Rather than promise nothing but unicorns and rainbows, we’ve searched far and wide—in faculty lounges and grad library carrels, in cushy academic conferences and privative fieldwork conditions—to uncover the reasons people give for being fed up with their particular linguistic and linguistics-adjacent field.
So, enjoy Part IV of our series on reasons not to study linguistics—or don’t.
- Don’t study generative grammar; it’s full of green ideas that make people sleep furiously.
- Don’t write about logical connectors BUT do think about them AND read OR talk about them.
- Don’t study New Testament Greek or no-one will ever agape or phileo you again.
- Don’t study anacoluthon, because it is—just find something else.
- Don’t study Grice; it’s impolite.
- Don’t study relative clauses which are self-referential.
- Don’t study color terms; you’ll end up feeling grue.
- Don’t study non-pulmonic consonants; they just won’t click with you.
- Don’t read about the wug test; you won’t know whether to write one paper about it or two paper__.
- The study of S-structure syntactic analogues is easy/*eager to do.
- Don’t study D-structure; it’s too deep.
- Don’t study words that used to begin with [p]; everyone will know you’re an ex-plosives expert.
- Don’t study second language pragmalinguistics; you’ll never know quite what to say.
- Studying the garden path sentences you to boredom.
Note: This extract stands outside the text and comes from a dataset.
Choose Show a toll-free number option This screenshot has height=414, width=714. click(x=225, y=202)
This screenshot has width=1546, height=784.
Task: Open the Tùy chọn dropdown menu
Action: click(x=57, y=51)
- Don’t study Finno-Ugric languages. You’ll never Finnish.
- Don’t not study double negatives.
- Smith & Jones (2019) suggest you shouldn’t study integral referencing.
- Make damn sure that y’all use nowt but CVC, not some syl. form more long.
- Don’t study the Jiahu symbols; they’re practically indecipherable.
- Juθt don’t θtudy liθpθ; theðe thingð are θyθtematically impoθible.
-
Jiggery pokery,
Don’t study dactyls,
Because they’re so tricky,
Mostly when double,
Strictly constrained and
Polysyllabic,
Just write in free verse to
Make things a whole lot easier
for
yourself.
- Don’t study/look into/think about/be a student of close synonymy.
- The passive voice should not be studied.
- Studying noun classes means playing with fire and dangerous things.
- Don’t study spoonerisms; you’ll hiss your mystery lectures and taste the whole worm.
- If you do computational linguistics, you’ll always want to p from drinking too much t.
- Don’t study geological terms; your work will be taken for granite.
- Thou shalt not study biblical linguistics.
- You won’t study tag questions, will you?
- Don’t study Icelandic. It will be a þorn in your side.
- Sir, might I deign to suggest that you refrain from the study of bathos because, well, that’s what I heard. Yes.
- Don’t do syntax; it will command and dominate your life.
- Don’t study donkey sentences; every linguist who reads one dislikes it.
- The study of long words is worthy of floccinaucinihilipilification.
- Don’t do glottochronology; you’ll get bored with it at a predictable rate.
- Don’t study onomastics; it’s a science in name only.
- What kinds of wh- questions should you study, and with whom?
- Don’t do morphology; you’ll end up in pieces.
- One WEIRD reason to NEVER study clickbait!
- The study of redundant acronyms should be avoided like the HIV virus.
- If you study satirical linguistics for too long you will not be able to distinguish which items in this list are serious.